Carry on the announcement below of Tim Hodgkinson's book launch talk from the point where it stops.

Extract Block Start

CPAD (Centre of Performing Arts Development) at School of Arts and Digital Industries, University of East London, presents:
UEL Practice as Research event Series #1: ‘Music and the Myth of Wholeness’ talk and performance by Tim Hodgkinson (hosted by Yumi Hara and Guy Harries)
US.3.02 (Studio 3) University Square Stratford, University of East London,
1 Salway Road, Stratford London, E15 1NF, England
Thursday 16th June 2016, 7.00 pm
– free ticketed event with very limited space – tickets here

This is a launch event for Tim’s latest book, in which he “proposes a theory of aesthetics and music grounded in the boundary between nature and culture within the human being. His analysis discards the conventional idea of the human being as an integrated whole in favor of a rich and complex field in which incompatible kinds of information — biological and cultural—collide… As a young musician, Hodgkinson realized that music was, in some mysterious way, ‘of itself’ —not isolated from life, but not entirely continuous with it, either. Drawing on his experiences as a musician, composer, and anthropologist, Hodgkinson shows how when we listen to music a new subjectivity comes to life in ourselves. The normal mode of agency is suspended, and the subjectivity inscribed in the music comes toward us as a formative ‘other’ to engage with. But this is not our reproduction of the composer’s own subjectivation; when we perform our listening of the music, we are sharing the formative risks taken by its maker.”

Extract Block End
Records supplied Block Start

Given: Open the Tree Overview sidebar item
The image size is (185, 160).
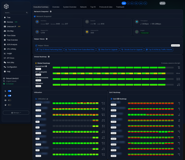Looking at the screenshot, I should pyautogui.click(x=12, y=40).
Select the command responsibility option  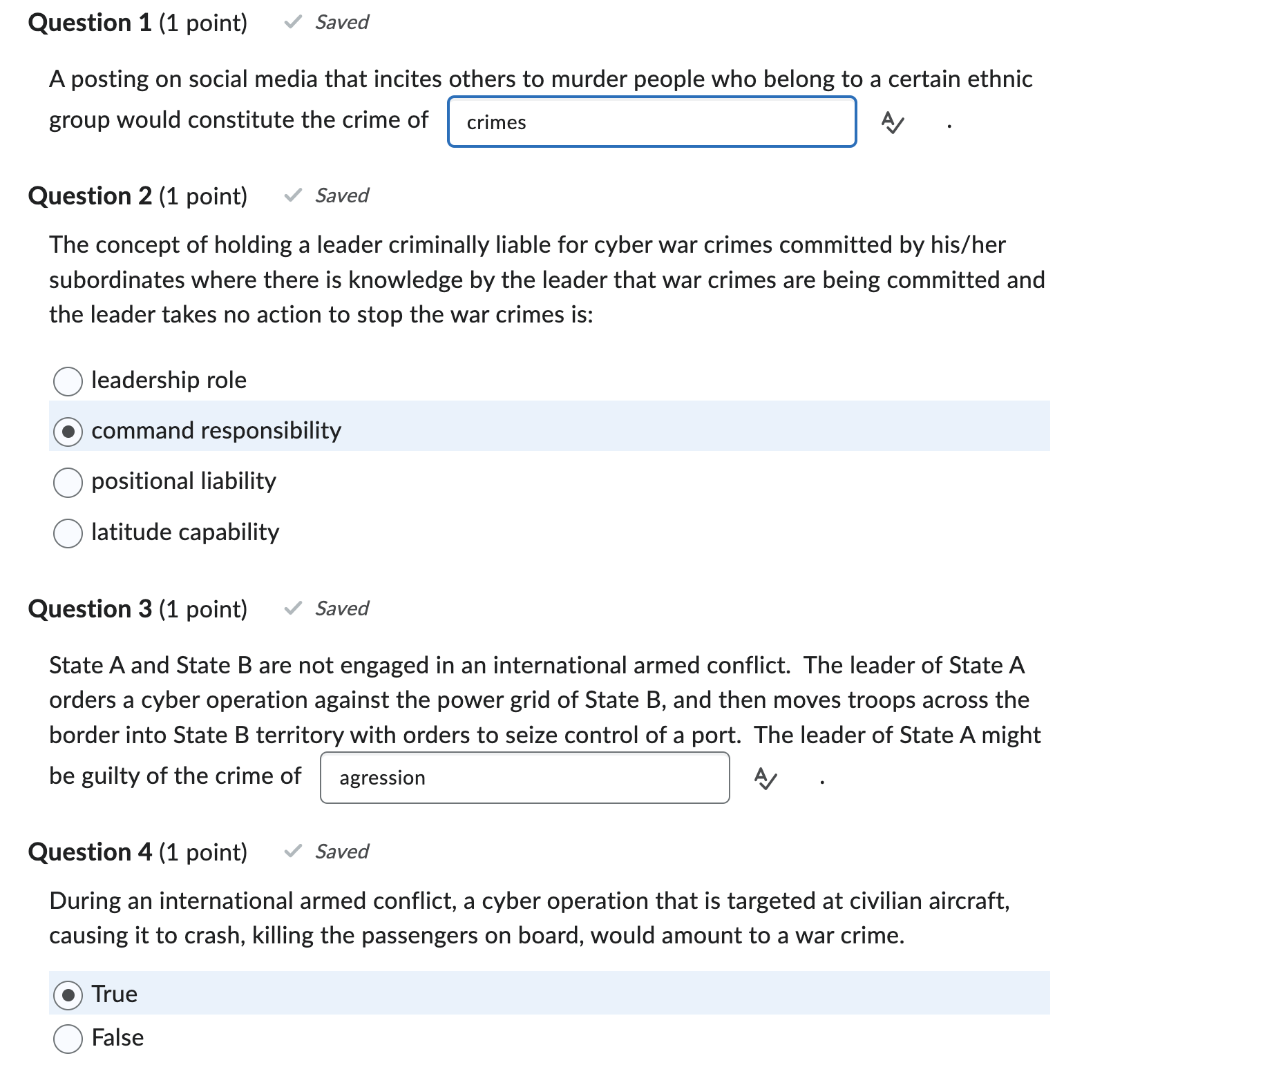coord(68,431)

Records supplied Block End
Records supplied Block Start

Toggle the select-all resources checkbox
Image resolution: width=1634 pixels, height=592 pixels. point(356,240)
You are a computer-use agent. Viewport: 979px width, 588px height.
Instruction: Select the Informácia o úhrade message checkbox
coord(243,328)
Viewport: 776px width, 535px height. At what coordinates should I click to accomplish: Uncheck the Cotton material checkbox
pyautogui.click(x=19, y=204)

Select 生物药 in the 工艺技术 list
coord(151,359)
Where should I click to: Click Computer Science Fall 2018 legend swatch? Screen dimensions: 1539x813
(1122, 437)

Records supplied Block End
Records supplied Block Start

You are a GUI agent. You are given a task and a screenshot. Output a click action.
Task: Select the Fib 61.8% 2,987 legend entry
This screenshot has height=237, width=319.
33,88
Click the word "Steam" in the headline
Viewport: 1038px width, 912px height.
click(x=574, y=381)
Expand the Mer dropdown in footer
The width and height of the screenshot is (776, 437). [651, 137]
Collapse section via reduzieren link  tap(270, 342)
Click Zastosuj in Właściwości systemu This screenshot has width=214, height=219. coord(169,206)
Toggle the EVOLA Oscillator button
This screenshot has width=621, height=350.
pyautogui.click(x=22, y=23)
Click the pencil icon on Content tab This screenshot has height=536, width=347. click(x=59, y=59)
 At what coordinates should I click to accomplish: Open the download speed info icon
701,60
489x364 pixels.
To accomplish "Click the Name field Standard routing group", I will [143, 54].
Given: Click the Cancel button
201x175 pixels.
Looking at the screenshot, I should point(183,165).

Records supplied Block End

Response:
Tim will be expounding on this in a lecture including passing examinations of “three composers who have each claimed to stimulate a new way of listening: Pierre Schaeffer, John Cage, and Helmut Lachenmann.”. In addition, there’ll be a music performance in which Tim is joined by University of East London lecturers and musicians Yumi Hara (voice, harp and found objects) and Guy Harries (flute and found objects). Both are experienced and diverse musicians – as well as being a perpetually active solo performer and serial collaborator, Yumi is a member of various Henry Cow/Faust related projects (The Artaud Beats, Jump for Joy!, Lindsay Cooper repertoire band Half the Sky), was a former Frank Chickens member, and was the driving force behind London’s ‘Bonobo’s Ark’ events (at which ‘Misfit City’ spent a number of intriguing evenings in the late ’90s); while Guy’s work spans singer-songwriter projects, experimental multimedia musicals and opera, and assorted collectives (Bodylab Arts Foundation, the POW Ensemble, Live Hazard) across multiple genres.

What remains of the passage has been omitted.